**练习题目:**
1. 逐字复述下面关于 Mask2Former 数据集制作的节选文本全文。
2. 把下面清单的全部行输出为 JSON 字符串列表,每行对应一个字符串,空行不计。

0. 前言

这篇博客作为下篇博客的准备工作,下篇博客介绍 Mask2Former 的使用,2022年了,当然要用 Transformer 来代替卷积。
Github:https://github.com/facebookresearch/Mask2Former

1. 数据集制作

1.1 数据标注

1.1.1 自己标注

标注软件Labelme:https://github.com/wkentaro/labelme/releases
建议标签文件保存在图片所在的目录,因为标签文件中会自动保存对应图片的路径,否则后续需要修改。

1.1.2 从mask图片转JSON

可能事先已经获得语义分割的Mask图片,但是没有JSON格式的标签文件,这里我选择使用轮廓检测+凸包拟合来获得实例的凸多边形,然后将信息写入JSON文件。

代码见 5.2

1.2 Labelme标签转COCO格式

代码见 5.1

由所有JSON文件生成三个JSON文件,包含所有图片JSON文件中的信息,如下图所示:
在这里插入图片描述

1.3 代码运行提示

如果不需要划分测试集,可以在代码中自行修改训练集和验证集的占比。
我这里设置的数据集比例为:train:val:test=6:2:2。
下面是目录的结构:
在这里插入图片描述

2. 环境配置

根据自己的CUDA版本自行选择适合自己系统的版本安装,这里我的是CUDA10.2。

conda create -n mask2former python=3.8
conda activate mask2former
pip install torch==1.9.0+cu102 torchvision==0.10.0+cu102 -f https://download.pytorch.org/whl/torch_stable.html
conda install --channel https://conda.anaconda.org/Zimmf cudatoolkit=10.2
pip install opencv-python, labelme

# under your working directory
git clone git@github.com:facebookresearch/detectron2.git
cd detectron2
pip install -e .

元素及文本位置数据:
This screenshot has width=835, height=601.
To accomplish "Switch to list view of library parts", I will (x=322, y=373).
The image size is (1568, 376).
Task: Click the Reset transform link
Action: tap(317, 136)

**各题答案:**
1.
0. 前言

这篇博客作为下篇博客的准备工作,下篇博客介绍 Mask2Former 的使用,2022年了,当然要用 Transformer 来代替卷积。
Github:https://github.com/facebookresearch/Mask2Former

1. 数据集制作

1.1 数据标注

1.1.1 自己标注

标注软件Labelme:https://github.com/wkentaro/labelme/releases
建议标签文件保存在图片所在的目录,因为标签文件中会自动保存对应图片的路径,否则后续需要修改。

1.1.2 从mask图片转JSON

可能事先已经获得语义分割的Mask图片,但是没有JSON格式的标签文件,这里我选择使用轮廓检测+凸包拟合来获得实例的凸多边形,然后将信息写入JSON文件。

代码见 5.2

1.2 Labelme标签转COCO格式

代码见 5.1

由所有JSON文件生成三个JSON文件,包含所有图片JSON文件中的信息,如下图所示:
在这里插入图片描述

1.3 代码运行提示

如果不需要划分测试集,可以在代码中自行修改训练集和验证集的占比。
我这里设置的数据集比例为:train:val:test=6:2:2。
下面是目录的结构:
在这里插入图片描述

2. 环境配置

根据自己的CUDA版本自行选择适合自己系统的版本安装,这里我的是CUDA10.2。

conda create -n mask2former python=3.8
conda activate mask2former
pip install torch==1.9.0+cu102 torchvision==0.10.0+cu102 -f https://download.pytorch.org/whl/torch_stable.html
conda install --channel https://conda.anaconda.org/Zimmf cudatoolkit=10.2
pip install opencv-python, labelme

# under your working directory
git clone git@github.com:facebookresearch/detectron2.git
cd detectron2
pip install -e .

2.
[
  "This screenshot has width=835, height=601.",
  "To accomplish \"Switch to list view of library parts\", I will (x=322, y=373).",
  "The image size is (1568, 376).",
  "Task: Click the Reset transform link",
  "Action: tap(317, 136)"
]